=== Task ===
Restate exactly, and only, the lines spanning from the one with "Open the search results preferences gear" to the end of the records below.

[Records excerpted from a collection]

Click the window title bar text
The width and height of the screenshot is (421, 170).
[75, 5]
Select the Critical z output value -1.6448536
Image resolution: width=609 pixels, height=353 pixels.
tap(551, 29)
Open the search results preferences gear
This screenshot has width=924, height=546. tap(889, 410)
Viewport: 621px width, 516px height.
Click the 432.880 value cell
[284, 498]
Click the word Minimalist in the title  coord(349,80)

=== Solution to the exercise ===
Open the search results preferences gear
This screenshot has width=924, height=546. tap(889, 410)
Viewport: 621px width, 516px height.
Click the 432.880 value cell
[284, 498]
Click the word Minimalist in the title  coord(349,80)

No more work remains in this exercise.